The star formation activity in cosmic voids

TL;DR

This study investigates how star formation activity varies in galaxies within cosmic voids compared to those in denser regions, revealing environmental influences on galaxy evolution and star formation rates.

Contribution

It provides new insights into the environmental dependence of star formation, especially highlighting the slower evolution of void galaxies and the impact of void size and location.

Findings

Void galaxies form stars more efficiently than shell and control galaxies.

Star formation rate in star-forming galaxies is environment-insensitive.

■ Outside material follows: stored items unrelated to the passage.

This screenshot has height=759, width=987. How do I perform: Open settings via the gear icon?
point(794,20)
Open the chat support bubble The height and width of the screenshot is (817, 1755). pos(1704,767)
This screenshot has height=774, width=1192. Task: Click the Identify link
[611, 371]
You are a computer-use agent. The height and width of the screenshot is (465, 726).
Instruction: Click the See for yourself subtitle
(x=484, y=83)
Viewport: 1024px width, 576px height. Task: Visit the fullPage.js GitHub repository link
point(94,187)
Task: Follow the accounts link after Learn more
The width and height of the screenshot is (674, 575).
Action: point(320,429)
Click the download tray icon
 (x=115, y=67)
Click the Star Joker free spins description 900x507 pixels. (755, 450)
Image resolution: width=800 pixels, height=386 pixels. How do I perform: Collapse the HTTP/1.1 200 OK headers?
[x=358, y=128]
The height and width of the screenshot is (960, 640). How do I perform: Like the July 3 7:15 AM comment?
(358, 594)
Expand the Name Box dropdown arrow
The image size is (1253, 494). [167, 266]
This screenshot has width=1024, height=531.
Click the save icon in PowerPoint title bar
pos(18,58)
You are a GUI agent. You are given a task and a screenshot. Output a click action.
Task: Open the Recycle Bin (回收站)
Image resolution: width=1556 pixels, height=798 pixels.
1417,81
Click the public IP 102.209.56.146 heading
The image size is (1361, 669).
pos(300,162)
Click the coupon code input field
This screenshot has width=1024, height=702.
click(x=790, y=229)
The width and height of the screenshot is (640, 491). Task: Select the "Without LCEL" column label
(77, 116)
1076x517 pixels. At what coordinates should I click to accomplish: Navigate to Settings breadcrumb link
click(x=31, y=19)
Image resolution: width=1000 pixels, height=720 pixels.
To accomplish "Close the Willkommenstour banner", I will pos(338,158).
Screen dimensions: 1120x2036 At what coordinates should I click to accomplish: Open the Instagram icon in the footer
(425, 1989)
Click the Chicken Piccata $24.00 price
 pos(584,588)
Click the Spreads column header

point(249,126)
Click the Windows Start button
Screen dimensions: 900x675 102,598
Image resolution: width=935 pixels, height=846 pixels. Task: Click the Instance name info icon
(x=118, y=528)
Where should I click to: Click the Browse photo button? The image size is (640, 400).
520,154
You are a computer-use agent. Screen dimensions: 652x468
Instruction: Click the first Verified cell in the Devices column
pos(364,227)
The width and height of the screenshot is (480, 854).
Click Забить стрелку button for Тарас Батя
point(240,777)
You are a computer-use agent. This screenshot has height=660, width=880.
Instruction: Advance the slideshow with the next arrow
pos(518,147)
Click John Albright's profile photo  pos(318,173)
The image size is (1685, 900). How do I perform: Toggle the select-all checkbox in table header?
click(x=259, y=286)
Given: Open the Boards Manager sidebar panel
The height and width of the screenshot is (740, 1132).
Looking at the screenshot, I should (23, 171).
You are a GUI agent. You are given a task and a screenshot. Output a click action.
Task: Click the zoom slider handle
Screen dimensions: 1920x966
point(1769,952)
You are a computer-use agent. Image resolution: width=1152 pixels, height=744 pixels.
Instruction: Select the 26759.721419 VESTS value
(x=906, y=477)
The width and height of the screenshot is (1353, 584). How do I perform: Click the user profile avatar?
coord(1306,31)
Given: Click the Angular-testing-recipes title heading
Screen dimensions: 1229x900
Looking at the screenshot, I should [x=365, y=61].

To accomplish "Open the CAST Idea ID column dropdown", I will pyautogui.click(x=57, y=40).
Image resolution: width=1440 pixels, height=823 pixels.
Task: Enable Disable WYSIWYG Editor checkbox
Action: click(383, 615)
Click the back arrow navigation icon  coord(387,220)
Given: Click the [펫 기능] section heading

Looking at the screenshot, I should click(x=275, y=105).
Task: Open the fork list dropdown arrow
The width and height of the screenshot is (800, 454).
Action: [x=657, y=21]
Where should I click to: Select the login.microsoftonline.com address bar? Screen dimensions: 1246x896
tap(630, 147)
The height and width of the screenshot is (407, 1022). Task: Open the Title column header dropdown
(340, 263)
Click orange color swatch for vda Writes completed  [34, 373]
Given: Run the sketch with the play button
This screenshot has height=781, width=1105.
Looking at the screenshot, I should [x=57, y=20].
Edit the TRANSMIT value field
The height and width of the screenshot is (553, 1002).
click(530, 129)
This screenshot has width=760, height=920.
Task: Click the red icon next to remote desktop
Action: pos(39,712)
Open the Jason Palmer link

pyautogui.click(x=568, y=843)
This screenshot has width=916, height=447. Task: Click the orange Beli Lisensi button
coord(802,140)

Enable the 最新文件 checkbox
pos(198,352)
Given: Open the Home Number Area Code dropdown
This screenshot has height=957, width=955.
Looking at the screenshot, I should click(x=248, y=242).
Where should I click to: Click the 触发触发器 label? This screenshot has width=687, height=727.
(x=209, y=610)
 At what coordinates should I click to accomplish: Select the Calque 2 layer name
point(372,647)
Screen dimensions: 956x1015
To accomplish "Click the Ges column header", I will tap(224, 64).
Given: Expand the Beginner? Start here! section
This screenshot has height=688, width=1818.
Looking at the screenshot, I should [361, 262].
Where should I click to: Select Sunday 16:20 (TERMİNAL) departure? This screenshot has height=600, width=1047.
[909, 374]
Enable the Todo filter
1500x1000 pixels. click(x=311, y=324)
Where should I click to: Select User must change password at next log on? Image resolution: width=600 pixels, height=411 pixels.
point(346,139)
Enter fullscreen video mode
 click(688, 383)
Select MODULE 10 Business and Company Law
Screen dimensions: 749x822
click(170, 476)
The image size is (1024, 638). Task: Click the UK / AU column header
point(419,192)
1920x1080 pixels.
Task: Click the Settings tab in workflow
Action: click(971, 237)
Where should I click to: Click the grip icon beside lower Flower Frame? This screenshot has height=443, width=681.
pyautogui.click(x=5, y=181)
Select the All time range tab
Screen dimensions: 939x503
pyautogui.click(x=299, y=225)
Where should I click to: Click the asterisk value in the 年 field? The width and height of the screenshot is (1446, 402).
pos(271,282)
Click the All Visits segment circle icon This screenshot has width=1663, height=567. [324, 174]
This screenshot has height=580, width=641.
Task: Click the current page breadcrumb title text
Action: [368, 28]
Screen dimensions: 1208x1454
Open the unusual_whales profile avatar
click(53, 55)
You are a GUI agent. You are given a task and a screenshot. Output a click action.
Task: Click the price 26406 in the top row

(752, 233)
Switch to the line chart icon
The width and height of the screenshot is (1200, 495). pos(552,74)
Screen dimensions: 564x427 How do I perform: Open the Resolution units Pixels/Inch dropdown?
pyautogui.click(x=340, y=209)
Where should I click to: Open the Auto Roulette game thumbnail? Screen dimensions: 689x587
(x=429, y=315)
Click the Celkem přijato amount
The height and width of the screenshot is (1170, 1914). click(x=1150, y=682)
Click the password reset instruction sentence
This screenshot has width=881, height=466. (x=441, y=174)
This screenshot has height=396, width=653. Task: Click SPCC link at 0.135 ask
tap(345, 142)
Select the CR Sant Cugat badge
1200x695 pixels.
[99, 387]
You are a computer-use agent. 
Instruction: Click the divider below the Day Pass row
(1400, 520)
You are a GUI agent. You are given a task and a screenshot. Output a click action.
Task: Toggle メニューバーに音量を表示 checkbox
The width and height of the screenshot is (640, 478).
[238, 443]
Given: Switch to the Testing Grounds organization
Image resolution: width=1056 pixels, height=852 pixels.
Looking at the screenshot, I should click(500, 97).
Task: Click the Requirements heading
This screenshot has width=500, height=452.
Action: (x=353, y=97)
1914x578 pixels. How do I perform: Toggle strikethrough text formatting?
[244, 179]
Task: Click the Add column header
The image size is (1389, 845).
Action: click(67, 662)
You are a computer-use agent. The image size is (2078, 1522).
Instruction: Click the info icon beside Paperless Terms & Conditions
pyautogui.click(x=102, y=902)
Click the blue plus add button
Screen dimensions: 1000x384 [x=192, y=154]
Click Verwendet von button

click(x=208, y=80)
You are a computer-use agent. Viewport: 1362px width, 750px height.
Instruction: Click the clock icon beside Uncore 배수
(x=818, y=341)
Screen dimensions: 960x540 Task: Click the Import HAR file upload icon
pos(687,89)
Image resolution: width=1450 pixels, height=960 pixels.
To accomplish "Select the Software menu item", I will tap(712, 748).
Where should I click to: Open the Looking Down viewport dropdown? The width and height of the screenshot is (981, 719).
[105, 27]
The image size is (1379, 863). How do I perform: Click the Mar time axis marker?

Enhanced star formation activity extends up to 1.5 times the void radius.

Abstract

Using a sample of cosmic voids identified in the Sloan Digital Sky Survey Data Release 7, we study the star formation activity of void galaxies. The properties of galaxies living in voids are compared with those of galaxies living in the void shells and with a control sample, representing the general galaxy population. Void galaxies appear to form stars more efficiently than shell galaxies and the control sample. This result can not be interpreted as a consequence of the bias towards low masses in underdense regions, as void galaxy subsamples with the same mass distribution as the control sample also show statistically different specific star formation rates. This highlights the fact that galaxy evolution in voids is slower with respect to the evolution of the general population. Nevertheless, when only the star forming galaxies are considered, we find that the star formation rate is insensitive to the environment, as the main sequence is remarkably constant in the three samples under consideration. This fact implies that environmental effects manifest themselves as fast quenching mechanisms, while leaving the non-quenched galaxies almost unaffected, as their star formation activity is largely regulated by the mass of their halo. We also analyse galaxy properties as a function of void-centric distance and find that the enhancement in the star formation activity with respect to the control sample is observable up to a radial distance 1.5 Rvoid. This result can be used as a suitable definition of void shells. Finally, we find that larger voids show an enhanced star formation activity in the shells with respect to their smaller counterparts, that could be related to the different dynamical evolution experienced by voids of different sizes.